# Binary Matrix Multiplication

Author: Rodrigo Silveira

I put this code together as part of my CS 238 class (Discrete Math 2). In our current exploration (project), we need to analyze binary (zero-one) matrices for certain properties. One of these properties is transitive. The easiest way to test if a binary matrix is transitive is to square the matrix (multiply it by itself), and see if the result is equal to the original.

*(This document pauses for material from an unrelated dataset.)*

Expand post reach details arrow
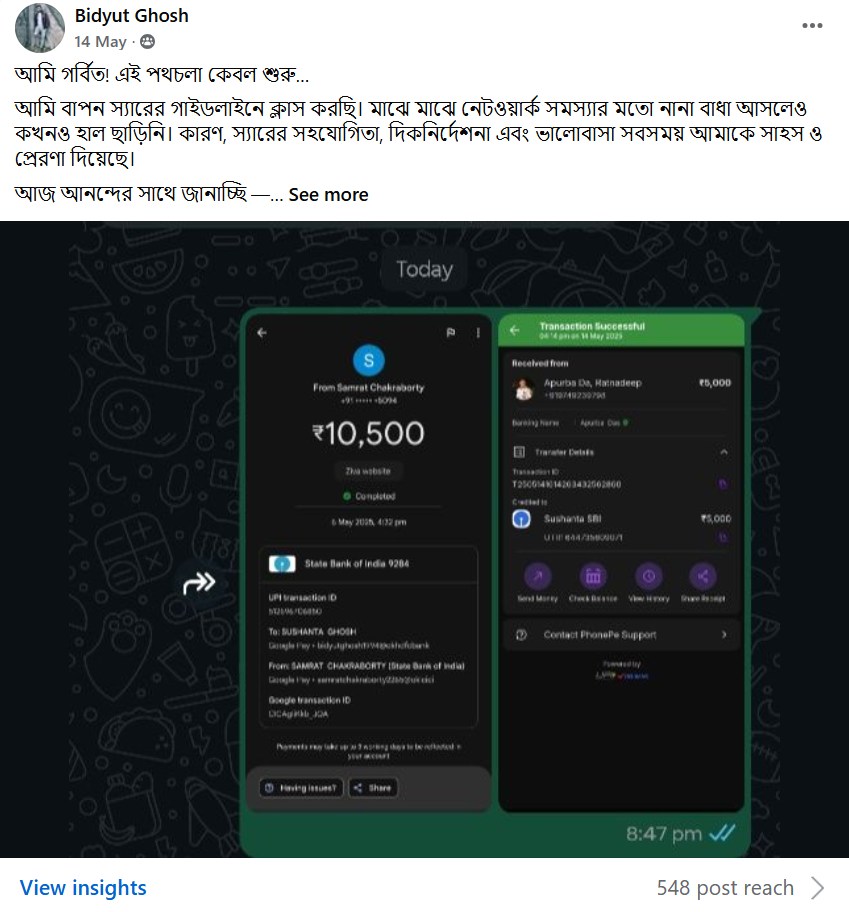Image resolution: width=849 pixels, height=912 pixels. [x=818, y=888]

Pretty easy.

# How to Multiply a Binary Matrix

The strategy we’ll use is super easy: Start performing matrix multiplication with the same matrix (adding the sum of a row with a column) to determine each element. Of course, since this is a binary (boolean) matrix, instead of multiplication, you will AND (boolean math) the elements, and instead of adding, you will OR the elements. After you’ve ANDed all the pairs, remember that having a single TRUE value will cause the entire OR operation to evaluate to TRUE. So as you’re ANDing each pair, you can stop checking as soon as you find a TRUE value from the AND operation, and conclude that the resulting element is 1 (TRUE). If you never find a TRUE value from the ANDings, then by default the OR operation will be FALSE, so we don’t even need to bother actually checking it.

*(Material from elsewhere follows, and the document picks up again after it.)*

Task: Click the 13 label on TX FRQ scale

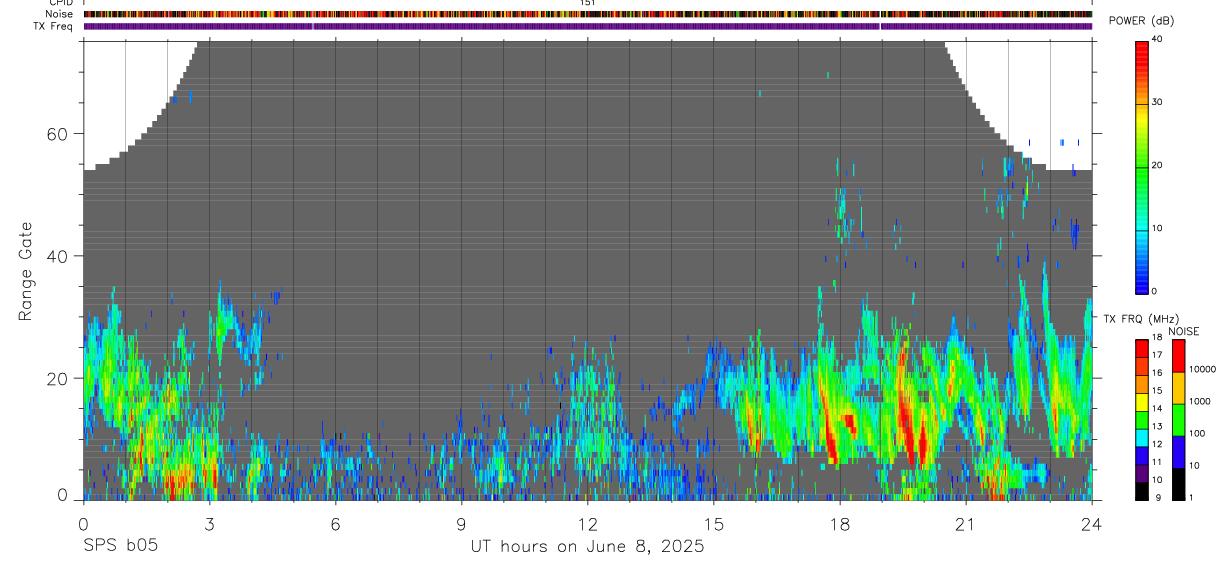Action: tap(1157, 426)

Here’s some sample code that you can use. This code sets up a 4×4 binary matrix (which is indeed transitive, by the way), then traverses it and display it to the screen, and at the same time take the product of it with itself (M x M). After that is done, if both matrices are equal, then the original matrix is in fact transitive.

```int boolProd()
{
bool m1[4][4] = { {1,1,0,0},
{1,1,0,0},
{1,0,1,1},
{0,0,0,1}
};

// This is the resulting matrix
bool m2[4][4];

cout << "M1 = " << endl;

/***************************************************
* Matrix multiplication:
*
* M1 = [[a,b]    M2 = [[1,2]
*       [c,d]]         [3,4]]
*
* M1 x M2 = [[(a1+b3), (a2+b4)
*            [(c1+d3), (c2+d4)]]
*
* When multiplying binary matrices,
* the product is found by the AND operation,
* and the sum by the OR operation.
* Thus, if a single TRUE value is found
* while performing the AND operation,
* the SUM (OR) will be TRUE no matter what,
* since a singe TRUE value makes an OR evaluation
* TRUE.
***************************************************/

// Check every column
for(int x = 0; x < 4; x++)
{
// Check every row
for(int y = 0; y < 4; y++)
{
cout << setw(4) << m1[x][y];

// Until proven innocent, the product is guilty (not free)
bool sum = false;

// Go through the entire row/column and check each element
for(int j = 0; j < 4; j++)
{
// A single true is enough to make it all true
if(m1[j][y] && m1[x][j])
{
// Set the product to true
sum = true;

// No need to keep checking. Set the it free!
break;
}
}

m2[x][y] = sum;
}

cout << endl;
}

cout << endl;
cout << "M2 = " << endl;
for(int x = 0; x < 4; x++)
{
for(int y = 0; y < 4; y++)
{
cout << setw(4) << m2[x][y];
}

cout << endl;
}

return 0;
}
```

# Boolean Product

The output of this program is simple. It prints the matrix M1:

1, 1, 0, 0
1, 1, 0, 0
0, 0, 1, 1
0, 0, 1, 1

And the boolean product of M1 x M1, which in this case is equal to M1 (thus showing that M1 is transitive).